82.2 Agent Passwords

Agent passwords facilitate access to remote servers where domains, post office, and document storage areas are located and access to eDirectory for synchronization of user information between GroupWise and eDirectory. They also protect GroupWise Monitor and the agent Web consoles from unauthorized access.

82.2.1 Facilitating Access to Remote Servers

The Windows POA needs user name and password information in order to access a document storage area on a server other than the one where the post office database and directory structure are located. There are two ways to provide this information:

  • Fill in the Remote User Name and Remote Password fields on the Post Office Settings page of the Post Office object in ConsoleOne

  • Add the /user and /password startup switches to the POA startup file to provide a user name and password

Providing passwords in clear text in a startup file might seem like a security risk. However, the servers where the agents run should be kept physically secure. If an unauthorized person did gain physical access, they would not be doing so for the purpose of obtaining these particular passwords. The passwords are encrypted as they pass over the wire between servers, so the security risk is minimal.

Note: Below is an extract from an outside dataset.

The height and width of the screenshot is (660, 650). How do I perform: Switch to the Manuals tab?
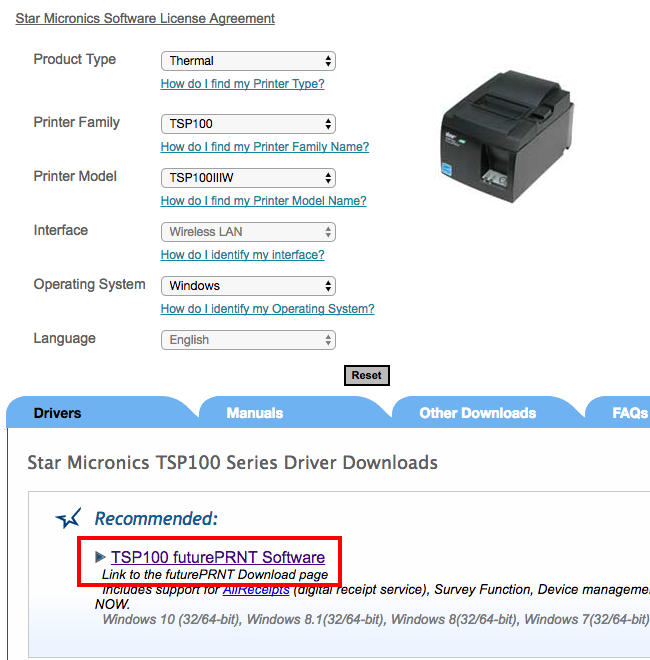tap(254, 413)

82.2.2 Facilitating Access to eDirectory

If you have enabled eDirectory user synchronization, the MTA must be able to log in to eDirectory in order to obtain the updated user information. An eDirectory-enabled MTA should be installed on a server where a local eDirectory replica is located. For more information, see Section 42.4.1, Using eDirectory User Synchronization.

82.2.3 Protecting the Agent Web Consoles

When you install the POA, the MTA, and the GWIA, they are automatically configured with an agent Web console and no password protection is provided. When you install the GWIA, you can choose whether to enable the agent Web console during installation. If you do, you can provide password protection at that time. For WebAccess, you must manually enable its Web console, so you can provide password protection when you enable it.

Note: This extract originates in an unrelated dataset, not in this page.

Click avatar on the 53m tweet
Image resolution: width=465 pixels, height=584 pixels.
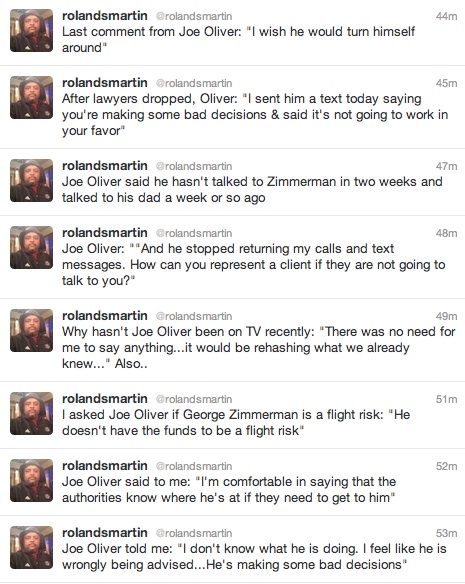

If you do not want agent Web console status information available to anyone who knows the agent network address and port number, you should set passwords on your agent Web console, as described in the following sections:

If you plan to access the GroupWise Monitor Web consoles, it is most convenient if you use the same password on all agent Web consoles. That way, you can provide the agent Web console password once in GroupWise Monitor, rather than having to provide various passwords as you view the Web consoles for various agents. For information about providing the agent Web console password in GroupWise Monitor, see Section 69.4, Configuring Polling of Monitored Agents.

82.2.4 Protecting the GroupWise Monitor Web Console

Along with the agent Web consoles, you can also provide password protection for the Monitor Web console itself, from which all the agent Web consoles can be accessed. For instructions, see Section 69.8, Configuring Authentication and Intruder Lockout for the Monitor Web Console.